ACTION ITEM: Scan the entries for lines with the word "computer" and copy those lines.

[Records from a collection]
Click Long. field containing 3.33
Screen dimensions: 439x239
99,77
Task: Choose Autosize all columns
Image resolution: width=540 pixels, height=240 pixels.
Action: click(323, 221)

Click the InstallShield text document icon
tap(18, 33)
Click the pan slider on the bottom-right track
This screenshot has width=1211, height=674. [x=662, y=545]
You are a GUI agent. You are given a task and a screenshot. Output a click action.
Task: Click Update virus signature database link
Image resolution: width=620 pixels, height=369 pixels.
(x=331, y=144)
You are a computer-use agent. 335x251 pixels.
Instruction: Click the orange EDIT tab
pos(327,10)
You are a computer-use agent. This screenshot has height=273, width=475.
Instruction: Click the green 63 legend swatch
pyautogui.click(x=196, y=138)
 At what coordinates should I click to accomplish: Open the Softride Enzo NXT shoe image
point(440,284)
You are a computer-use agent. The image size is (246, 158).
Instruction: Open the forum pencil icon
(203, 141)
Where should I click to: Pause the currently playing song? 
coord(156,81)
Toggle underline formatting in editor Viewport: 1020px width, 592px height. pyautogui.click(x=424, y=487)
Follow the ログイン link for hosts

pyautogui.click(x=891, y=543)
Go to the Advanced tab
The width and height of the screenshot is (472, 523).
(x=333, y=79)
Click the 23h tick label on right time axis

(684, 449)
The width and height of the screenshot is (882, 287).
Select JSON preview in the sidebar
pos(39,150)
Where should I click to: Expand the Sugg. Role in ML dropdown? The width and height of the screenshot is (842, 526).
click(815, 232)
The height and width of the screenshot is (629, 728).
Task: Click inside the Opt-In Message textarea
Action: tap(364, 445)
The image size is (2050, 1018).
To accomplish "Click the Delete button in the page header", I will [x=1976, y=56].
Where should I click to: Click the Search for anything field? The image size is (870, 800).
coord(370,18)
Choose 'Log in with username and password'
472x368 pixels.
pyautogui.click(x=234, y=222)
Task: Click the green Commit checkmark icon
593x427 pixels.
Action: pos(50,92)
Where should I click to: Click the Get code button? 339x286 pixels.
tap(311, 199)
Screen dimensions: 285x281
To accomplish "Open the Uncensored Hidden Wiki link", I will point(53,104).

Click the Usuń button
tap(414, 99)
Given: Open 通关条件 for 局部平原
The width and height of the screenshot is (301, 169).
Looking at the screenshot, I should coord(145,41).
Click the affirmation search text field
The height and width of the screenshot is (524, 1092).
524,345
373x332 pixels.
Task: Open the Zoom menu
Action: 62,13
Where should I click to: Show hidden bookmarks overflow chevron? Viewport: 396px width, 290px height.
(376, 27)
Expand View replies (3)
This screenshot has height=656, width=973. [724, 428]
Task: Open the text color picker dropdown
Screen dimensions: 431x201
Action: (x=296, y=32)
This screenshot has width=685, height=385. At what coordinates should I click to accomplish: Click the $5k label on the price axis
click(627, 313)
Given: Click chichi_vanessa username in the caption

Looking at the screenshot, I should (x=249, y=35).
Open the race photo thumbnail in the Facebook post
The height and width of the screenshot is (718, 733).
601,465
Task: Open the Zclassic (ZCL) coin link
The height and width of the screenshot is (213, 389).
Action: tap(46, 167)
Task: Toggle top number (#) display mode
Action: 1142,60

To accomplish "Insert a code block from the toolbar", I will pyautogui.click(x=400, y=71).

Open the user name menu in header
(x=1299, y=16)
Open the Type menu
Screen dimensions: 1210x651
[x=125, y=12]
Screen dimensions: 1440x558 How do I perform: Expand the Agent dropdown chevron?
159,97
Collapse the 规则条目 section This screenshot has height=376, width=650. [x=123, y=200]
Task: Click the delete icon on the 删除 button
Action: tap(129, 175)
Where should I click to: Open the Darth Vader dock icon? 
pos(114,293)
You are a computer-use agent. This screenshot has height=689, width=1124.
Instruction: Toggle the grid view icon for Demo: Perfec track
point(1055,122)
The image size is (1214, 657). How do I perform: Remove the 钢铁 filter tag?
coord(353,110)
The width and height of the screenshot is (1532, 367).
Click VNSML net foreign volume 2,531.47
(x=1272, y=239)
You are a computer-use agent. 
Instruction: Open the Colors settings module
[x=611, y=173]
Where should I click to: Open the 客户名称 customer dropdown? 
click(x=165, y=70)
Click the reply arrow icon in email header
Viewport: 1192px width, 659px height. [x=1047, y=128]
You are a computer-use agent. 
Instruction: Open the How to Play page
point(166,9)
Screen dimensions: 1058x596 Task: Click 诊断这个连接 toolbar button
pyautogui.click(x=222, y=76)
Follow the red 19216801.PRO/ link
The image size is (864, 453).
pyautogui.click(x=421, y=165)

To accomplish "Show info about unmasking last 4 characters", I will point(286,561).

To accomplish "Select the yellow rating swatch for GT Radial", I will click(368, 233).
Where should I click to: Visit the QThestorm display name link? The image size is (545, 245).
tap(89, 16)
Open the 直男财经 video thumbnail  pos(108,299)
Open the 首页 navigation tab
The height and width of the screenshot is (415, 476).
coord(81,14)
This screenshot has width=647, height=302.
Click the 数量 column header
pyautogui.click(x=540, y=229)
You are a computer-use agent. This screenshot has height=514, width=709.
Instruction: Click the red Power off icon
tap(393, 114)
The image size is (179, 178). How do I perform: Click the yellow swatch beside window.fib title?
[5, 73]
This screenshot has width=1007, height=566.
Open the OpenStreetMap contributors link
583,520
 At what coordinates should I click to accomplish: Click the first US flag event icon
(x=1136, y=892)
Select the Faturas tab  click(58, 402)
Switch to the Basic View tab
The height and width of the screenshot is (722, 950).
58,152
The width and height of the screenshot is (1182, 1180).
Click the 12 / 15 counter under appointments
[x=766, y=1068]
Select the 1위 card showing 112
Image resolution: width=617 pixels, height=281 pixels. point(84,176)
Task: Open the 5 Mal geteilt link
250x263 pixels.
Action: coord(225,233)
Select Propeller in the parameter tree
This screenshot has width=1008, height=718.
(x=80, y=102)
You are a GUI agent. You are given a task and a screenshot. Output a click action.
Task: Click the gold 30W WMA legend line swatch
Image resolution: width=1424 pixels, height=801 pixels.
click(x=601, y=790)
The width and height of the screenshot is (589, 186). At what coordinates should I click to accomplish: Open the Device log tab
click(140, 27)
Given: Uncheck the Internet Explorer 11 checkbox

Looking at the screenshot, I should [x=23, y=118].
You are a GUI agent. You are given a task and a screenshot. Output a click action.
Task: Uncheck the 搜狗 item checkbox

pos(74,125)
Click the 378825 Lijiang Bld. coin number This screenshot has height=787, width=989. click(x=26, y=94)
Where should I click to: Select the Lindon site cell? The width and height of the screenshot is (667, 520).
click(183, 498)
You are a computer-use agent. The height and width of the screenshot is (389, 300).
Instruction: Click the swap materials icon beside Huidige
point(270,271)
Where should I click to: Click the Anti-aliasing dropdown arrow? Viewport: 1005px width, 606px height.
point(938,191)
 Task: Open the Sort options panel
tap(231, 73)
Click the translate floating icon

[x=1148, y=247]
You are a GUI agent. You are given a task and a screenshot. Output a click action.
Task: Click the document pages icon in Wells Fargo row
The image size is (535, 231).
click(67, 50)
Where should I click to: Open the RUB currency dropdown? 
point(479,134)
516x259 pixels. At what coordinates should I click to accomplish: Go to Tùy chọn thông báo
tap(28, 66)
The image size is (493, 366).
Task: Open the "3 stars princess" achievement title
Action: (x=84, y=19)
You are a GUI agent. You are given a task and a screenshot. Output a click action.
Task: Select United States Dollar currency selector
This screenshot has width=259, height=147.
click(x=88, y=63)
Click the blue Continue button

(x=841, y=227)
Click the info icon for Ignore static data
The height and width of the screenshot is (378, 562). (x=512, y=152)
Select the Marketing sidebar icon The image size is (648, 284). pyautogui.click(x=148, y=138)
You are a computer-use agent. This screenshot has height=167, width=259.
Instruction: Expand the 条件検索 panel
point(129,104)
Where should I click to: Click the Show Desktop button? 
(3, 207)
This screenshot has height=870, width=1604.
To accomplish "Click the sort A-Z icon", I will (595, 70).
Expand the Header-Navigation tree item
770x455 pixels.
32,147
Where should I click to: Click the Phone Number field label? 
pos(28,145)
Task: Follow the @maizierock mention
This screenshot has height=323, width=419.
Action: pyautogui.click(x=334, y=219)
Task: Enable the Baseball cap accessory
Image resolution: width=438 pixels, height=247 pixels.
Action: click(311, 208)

SOLVED EXERCISE:
You are a computer-use agent. 335x251 pixels.
You are a computer-use agent. This screenshot has height=273, width=475.
You are a computer-use agent. The image size is (246, 158).
You are a computer-use agent. This screenshot has height=689, width=1124.
You are a computer-use agent. 
You are a computer-use agent. 
You are a computer-use agent. This screenshot has height=514, width=709.
You are a computer-use agent. The height and width of the screenshot is (389, 300).
You are a computer-use agent. This screenshot has height=167, width=259.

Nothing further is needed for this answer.